Part 2 of Make an Awesome Video

by
January 14, 2015

If you’ve decided to make a video, the most important thing you can do is commit to building the best video you can. Video is unequalled as a tool for engagement. Its combination of moving image, ambient sound, dialogue, music and editing can generate powerful emotions. But that complexity, if handled poorly, can cause a project to fall flat. The quality of videos across the web (and outside of it) is rising, and so are viewer expectations. If you are going to make a video, do yourself and your viewers a service and make a good one. A recent study of 1,200 consumers by the video-hosting firm Brightcove suggests that producing a bad video may be worse than making none at all:

·  62% of consumers are more likely to have a negative perception of a brand that published a poor-quality video

·  57% are less likely to share a poor quality video

·  60 percent say a poor quality video will dissuade them from engaging with the brand in other ways

This doesn’t mean you have to spend vast quantities of money to make a good and effective video. Even if your team is entirely in-house and you’re shooting on an iPhone, practice a few key disciplines:

1. Stay focused. The best videos aren’t trying to do or say everything. Rather, they’re trying to do one thing well: get your audience’s attention.

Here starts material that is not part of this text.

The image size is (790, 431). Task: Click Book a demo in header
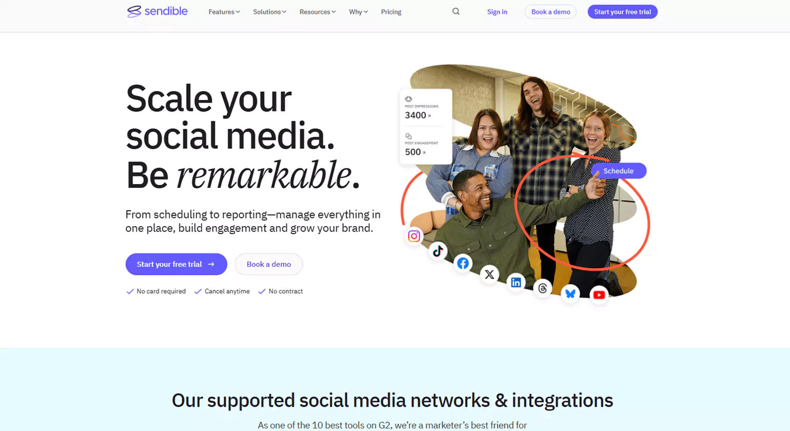(x=550, y=12)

2. Earn that attention. However long you personally think your video should be is almost certainly too long. (We're all guilty of this—at Take One Creative we once delivered a 4-minute video that we eventualy redelivered as a 90-second video.) Shorter is (almost) always better. Viewer drop-off rates for web-based video jump after about 90 seconds. Ask yourself, would you want to sit through a 10-minute video someone forwarded? 

3. Get someone outside the team to bring a critical eye to bear. Insiders have blind spots. An uninformed test viewer can tell you what’s making sense—and what isn’t. Listen.

4. Kill your darlings. Yes, you love that shot of the bald eagle at sunset, but if it’s not advancing your narrative it has to go.

5. Finally, have a plan for your video. Don’t make it, put it on your website and hope for the best. A video should be part of your larger communications campaign. It’s a great tool—be sure to deploy it effectively.